(SET PROBLEM 1):
Condense the paragraph of the Sakanaction passage that starts "The song is a frequent part" into a short bulleted list that keeps its main facts.
(SET PROBLEM 2):
From the Sakanaction passage, reproduce word for word the part that begins at the words "The song is" and ends after the words "video album releases.".

(SELECTED EXCERPT):
—————

The song is a frequent part of Sakanaction's live concert sets, and live recordings of the song have been released by the band six times: in the bonus track on the "Aruku Around" (2010) single featuring audio of three songs from the Sakanaquarium 2009 concert in Sapporo, twice on their Sanakaquarium 2010 DVD set, as performed at the Kikuuiki tour final at the Shinkiba Studio Coast on May 15, 2010 and at their Nippon Budokan concert on October 8, 2010, as well as on their Sakanaquarium 2011 video album, Sakanaquarium 2012 "Zepp Alive" digital live album and their Sakanatribe 2014 video album releases.

—————

[Dataset excerpt]
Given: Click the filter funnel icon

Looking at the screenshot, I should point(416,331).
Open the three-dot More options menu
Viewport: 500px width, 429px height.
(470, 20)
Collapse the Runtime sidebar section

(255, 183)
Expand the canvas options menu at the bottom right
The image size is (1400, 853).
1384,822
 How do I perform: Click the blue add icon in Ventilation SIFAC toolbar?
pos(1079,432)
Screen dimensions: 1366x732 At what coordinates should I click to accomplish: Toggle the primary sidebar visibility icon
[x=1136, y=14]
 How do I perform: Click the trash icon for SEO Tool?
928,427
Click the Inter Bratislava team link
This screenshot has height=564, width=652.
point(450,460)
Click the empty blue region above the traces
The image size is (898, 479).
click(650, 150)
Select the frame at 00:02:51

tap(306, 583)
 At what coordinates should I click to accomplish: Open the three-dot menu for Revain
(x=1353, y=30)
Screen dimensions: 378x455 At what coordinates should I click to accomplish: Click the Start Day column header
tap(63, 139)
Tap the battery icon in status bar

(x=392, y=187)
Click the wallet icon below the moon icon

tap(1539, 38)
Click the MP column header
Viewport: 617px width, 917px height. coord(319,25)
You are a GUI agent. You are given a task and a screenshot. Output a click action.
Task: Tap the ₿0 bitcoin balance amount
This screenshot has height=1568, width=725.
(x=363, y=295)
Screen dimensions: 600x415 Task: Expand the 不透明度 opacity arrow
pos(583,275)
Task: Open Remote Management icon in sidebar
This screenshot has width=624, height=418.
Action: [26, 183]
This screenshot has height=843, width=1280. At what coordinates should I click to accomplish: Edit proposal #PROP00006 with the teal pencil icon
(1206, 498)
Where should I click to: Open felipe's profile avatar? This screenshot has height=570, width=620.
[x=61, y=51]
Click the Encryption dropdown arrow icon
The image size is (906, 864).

—————

(CORRECT RESPONSE 1):
- The song is a frequent part of Sakanaction's live concert sets.
- The band has released live recordings of it six times:
  - Bonus track on the "Aruku Around" (2010) single, with audio of three songs from the Sakanaquarium 2009 concert in Sapporo
  - Sanakaquarium 2010 DVD set, from the Kikuuiki tour final at Shinkiba Studio Coast (May 15, 2010)
  - Sanakaquarium 2010 DVD set, from the Nippon Budokan concert (October 8, 2010)
  - Sakanaquarium 2011 video album
  - Sakanaquarium 2012 "Zepp Alive" digital live album
  - Sakanatribe 2014 video album

(CORRECT RESPONSE 2):
The song is a frequent part of Sakanaction's live concert sets, and live recordings of the song have been released by the band six times: in the bonus track on the "Aruku Around" (2010) single featuring audio of three songs from the Sakanaquarium 2009 concert in Sapporo, twice on their Sanakaquarium 2010 DVD set, as performed at the Kikuuiki tour final at the Shinkiba Studio Coast on May 15, 2010 and at their Nippon Budokan concert on October 8, 2010, as well as on their Sakanaquarium 2011 video album, Sakanaquarium 2012 "Zepp Alive" digital live album and their Sakanatribe 2014 video album releases.